(Element and text position data)
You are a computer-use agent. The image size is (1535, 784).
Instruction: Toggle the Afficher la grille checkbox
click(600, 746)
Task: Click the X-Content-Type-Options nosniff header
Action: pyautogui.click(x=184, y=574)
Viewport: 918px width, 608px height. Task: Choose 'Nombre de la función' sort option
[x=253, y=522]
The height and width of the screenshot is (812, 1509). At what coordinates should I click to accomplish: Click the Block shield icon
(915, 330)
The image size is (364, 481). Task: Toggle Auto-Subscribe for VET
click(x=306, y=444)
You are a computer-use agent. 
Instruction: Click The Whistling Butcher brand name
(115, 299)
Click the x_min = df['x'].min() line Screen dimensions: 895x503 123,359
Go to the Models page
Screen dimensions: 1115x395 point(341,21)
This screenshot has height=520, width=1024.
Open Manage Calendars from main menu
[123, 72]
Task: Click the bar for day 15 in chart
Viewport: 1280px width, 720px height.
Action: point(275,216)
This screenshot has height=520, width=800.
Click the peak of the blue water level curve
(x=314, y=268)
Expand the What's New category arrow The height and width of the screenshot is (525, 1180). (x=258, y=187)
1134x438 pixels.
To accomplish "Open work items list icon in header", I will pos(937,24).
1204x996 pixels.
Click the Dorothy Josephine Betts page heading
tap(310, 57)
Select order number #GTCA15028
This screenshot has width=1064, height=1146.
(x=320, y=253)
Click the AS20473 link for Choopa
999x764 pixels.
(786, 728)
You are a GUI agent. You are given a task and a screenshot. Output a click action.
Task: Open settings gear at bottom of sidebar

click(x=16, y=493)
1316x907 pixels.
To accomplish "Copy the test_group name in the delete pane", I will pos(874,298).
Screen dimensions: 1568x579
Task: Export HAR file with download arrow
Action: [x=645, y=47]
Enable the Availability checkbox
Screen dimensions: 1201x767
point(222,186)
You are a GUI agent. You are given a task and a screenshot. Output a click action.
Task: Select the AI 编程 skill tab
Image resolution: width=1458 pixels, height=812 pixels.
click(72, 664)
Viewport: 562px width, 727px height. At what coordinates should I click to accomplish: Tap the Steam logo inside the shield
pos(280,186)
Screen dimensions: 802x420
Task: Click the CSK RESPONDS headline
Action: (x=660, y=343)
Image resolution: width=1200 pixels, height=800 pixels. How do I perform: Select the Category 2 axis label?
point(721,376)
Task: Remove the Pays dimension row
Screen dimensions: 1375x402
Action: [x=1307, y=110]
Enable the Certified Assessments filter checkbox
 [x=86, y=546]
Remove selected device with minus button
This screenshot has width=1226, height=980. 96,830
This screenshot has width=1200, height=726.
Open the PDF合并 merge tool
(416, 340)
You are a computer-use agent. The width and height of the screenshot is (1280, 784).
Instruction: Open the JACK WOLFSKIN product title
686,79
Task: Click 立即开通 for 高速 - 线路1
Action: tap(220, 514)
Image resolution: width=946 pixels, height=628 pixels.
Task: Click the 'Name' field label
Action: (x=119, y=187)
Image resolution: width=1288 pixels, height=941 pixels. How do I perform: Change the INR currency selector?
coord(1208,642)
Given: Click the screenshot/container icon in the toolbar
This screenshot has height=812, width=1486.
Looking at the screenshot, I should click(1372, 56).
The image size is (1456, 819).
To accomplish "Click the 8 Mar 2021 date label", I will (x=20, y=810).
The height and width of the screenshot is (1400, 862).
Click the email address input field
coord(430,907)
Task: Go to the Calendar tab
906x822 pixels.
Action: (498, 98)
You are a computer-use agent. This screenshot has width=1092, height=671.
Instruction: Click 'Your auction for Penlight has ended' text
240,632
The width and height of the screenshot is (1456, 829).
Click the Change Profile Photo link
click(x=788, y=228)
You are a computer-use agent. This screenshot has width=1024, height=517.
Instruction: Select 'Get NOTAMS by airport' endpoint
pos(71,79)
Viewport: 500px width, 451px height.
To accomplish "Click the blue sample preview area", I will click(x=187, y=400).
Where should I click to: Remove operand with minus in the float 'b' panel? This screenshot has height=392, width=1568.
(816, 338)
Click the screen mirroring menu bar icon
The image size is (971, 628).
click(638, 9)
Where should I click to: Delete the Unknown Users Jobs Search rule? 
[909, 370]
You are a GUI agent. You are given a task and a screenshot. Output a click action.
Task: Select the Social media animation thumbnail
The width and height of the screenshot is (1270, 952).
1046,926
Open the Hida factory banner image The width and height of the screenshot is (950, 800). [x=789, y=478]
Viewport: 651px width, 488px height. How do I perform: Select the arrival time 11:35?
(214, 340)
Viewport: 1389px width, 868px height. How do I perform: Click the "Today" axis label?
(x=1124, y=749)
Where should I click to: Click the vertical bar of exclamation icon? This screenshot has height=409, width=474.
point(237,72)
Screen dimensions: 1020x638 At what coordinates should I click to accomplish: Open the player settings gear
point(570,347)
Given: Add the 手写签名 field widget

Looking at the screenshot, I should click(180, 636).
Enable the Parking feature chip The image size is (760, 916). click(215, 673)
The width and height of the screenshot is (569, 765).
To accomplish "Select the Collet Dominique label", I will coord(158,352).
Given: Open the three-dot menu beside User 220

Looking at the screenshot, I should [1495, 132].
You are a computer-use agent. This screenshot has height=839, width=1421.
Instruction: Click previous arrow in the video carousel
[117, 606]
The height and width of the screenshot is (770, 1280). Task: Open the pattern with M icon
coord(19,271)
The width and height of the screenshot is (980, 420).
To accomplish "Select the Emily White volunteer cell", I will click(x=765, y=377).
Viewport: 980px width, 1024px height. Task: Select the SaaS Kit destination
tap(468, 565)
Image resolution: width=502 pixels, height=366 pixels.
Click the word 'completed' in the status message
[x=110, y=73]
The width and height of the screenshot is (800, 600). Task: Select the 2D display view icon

Problem details | Copy every one of the entries above word for word, keeping each line unchanged.

Answer to the problem |
You are a computer-use agent. The image size is (1535, 784).
Instruction: Toggle the Afficher la grille checkbox
click(600, 746)
Task: Click the X-Content-Type-Options nosniff header
Action: pyautogui.click(x=184, y=574)
Viewport: 918px width, 608px height. Task: Choose 'Nombre de la función' sort option
[x=253, y=522]
The height and width of the screenshot is (812, 1509). At what coordinates should I click to accomplish: Click the Block shield icon
(915, 330)
The image size is (364, 481). Task: Toggle Auto-Subscribe for VET
click(x=306, y=444)
You are a computer-use agent. 
Instruction: Click The Whistling Butcher brand name
(115, 299)
Click the x_min = df['x'].min() line Screen dimensions: 895x503 123,359
Go to the Models page
Screen dimensions: 1115x395 point(341,21)
This screenshot has height=520, width=1024.
Open Manage Calendars from main menu
[123, 72]
Task: Click the bar for day 15 in chart
Viewport: 1280px width, 720px height.
Action: point(275,216)
This screenshot has height=520, width=800.
Click the peak of the blue water level curve
(x=314, y=268)
Expand the What's New category arrow The height and width of the screenshot is (525, 1180). (x=258, y=187)
1134x438 pixels.
To accomplish "Open work items list icon in header", I will pos(937,24).
1204x996 pixels.
Click the Dorothy Josephine Betts page heading
tap(310, 57)
Select order number #GTCA15028
This screenshot has width=1064, height=1146.
(x=320, y=253)
Click the AS20473 link for Choopa
999x764 pixels.
(786, 728)
You are a GUI agent. You are given a task and a screenshot. Output a click action.
Task: Open settings gear at bottom of sidebar

click(x=16, y=493)
1316x907 pixels.
To accomplish "Copy the test_group name in the delete pane", I will pos(874,298).
Screen dimensions: 1568x579
Task: Export HAR file with download arrow
Action: [x=645, y=47]
Enable the Availability checkbox
Screen dimensions: 1201x767
point(222,186)
You are a GUI agent. You are given a task and a screenshot. Output a click action.
Task: Select the AI 编程 skill tab
Image resolution: width=1458 pixels, height=812 pixels.
click(72, 664)
Viewport: 562px width, 727px height. At what coordinates should I click to accomplish: Tap the Steam logo inside the shield
pos(280,186)
Screen dimensions: 802x420
Task: Click the CSK RESPONDS headline
Action: (x=660, y=343)
Image resolution: width=1200 pixels, height=800 pixels. How do I perform: Select the Category 2 axis label?
point(721,376)
Task: Remove the Pays dimension row
Screen dimensions: 1375x402
Action: [x=1307, y=110]
Enable the Certified Assessments filter checkbox
 [x=86, y=546]
Remove selected device with minus button
This screenshot has width=1226, height=980. 96,830
This screenshot has width=1200, height=726.
Open the PDF合并 merge tool
(416, 340)
You are a computer-use agent. The width and height of the screenshot is (1280, 784).
Instruction: Open the JACK WOLFSKIN product title
686,79
Task: Click 立即开通 for 高速 - 线路1
Action: tap(220, 514)
Image resolution: width=946 pixels, height=628 pixels.
Task: Click the 'Name' field label
Action: (x=119, y=187)
Image resolution: width=1288 pixels, height=941 pixels. How do I perform: Change the INR currency selector?
coord(1208,642)
Given: Click the screenshot/container icon in the toolbar
This screenshot has height=812, width=1486.
Looking at the screenshot, I should click(1372, 56).
The image size is (1456, 819).
To accomplish "Click the 8 Mar 2021 date label", I will (x=20, y=810).
The height and width of the screenshot is (1400, 862).
Click the email address input field
coord(430,907)
Task: Go to the Calendar tab
906x822 pixels.
Action: (498, 98)
You are a computer-use agent. This screenshot has width=1092, height=671.
Instruction: Click 'Your auction for Penlight has ended' text
240,632
The width and height of the screenshot is (1456, 829).
Click the Change Profile Photo link
click(x=788, y=228)
You are a computer-use agent. This screenshot has width=1024, height=517.
Instruction: Select 'Get NOTAMS by airport' endpoint
pos(71,79)
Viewport: 500px width, 451px height.
To accomplish "Click the blue sample preview area", I will click(x=187, y=400).
Where should I click to: Remove operand with minus in the float 'b' panel? This screenshot has height=392, width=1568.
(816, 338)
Click the screen mirroring menu bar icon
The image size is (971, 628).
click(638, 9)
Where should I click to: Delete the Unknown Users Jobs Search rule? 
[909, 370]
You are a GUI agent. You are given a task and a screenshot. Output a click action.
Task: Select the Social media animation thumbnail
The width and height of the screenshot is (1270, 952).
1046,926
Open the Hida factory banner image The width and height of the screenshot is (950, 800). [x=789, y=478]
Viewport: 651px width, 488px height. How do I perform: Select the arrival time 11:35?
(214, 340)
Viewport: 1389px width, 868px height. How do I perform: Click the "Today" axis label?
(x=1124, y=749)
Where should I click to: Click the vertical bar of exclamation icon? This screenshot has height=409, width=474.
point(237,72)
Screen dimensions: 1020x638 At what coordinates should I click to accomplish: Open the player settings gear
point(570,347)
Given: Add the 手写签名 field widget

Looking at the screenshot, I should click(180, 636).
Enable the Parking feature chip The image size is (760, 916). click(215, 673)
The width and height of the screenshot is (569, 765).
To accomplish "Select the Collet Dominique label", I will coord(158,352).
Given: Open the three-dot menu beside User 220

Looking at the screenshot, I should [1495, 132].
You are a computer-use agent. This screenshot has height=839, width=1421.
Instruction: Click previous arrow in the video carousel
[117, 606]
The height and width of the screenshot is (770, 1280). Task: Open the pattern with M icon
coord(19,271)
The width and height of the screenshot is (980, 420).
To accomplish "Select the Emily White volunteer cell", I will click(x=765, y=377).
Viewport: 980px width, 1024px height. Task: Select the SaaS Kit destination
tap(468, 565)
Image resolution: width=502 pixels, height=366 pixels.
Click the word 'completed' in the status message
[x=110, y=73]
The width and height of the screenshot is (800, 600). Task: Select the 2D display view icon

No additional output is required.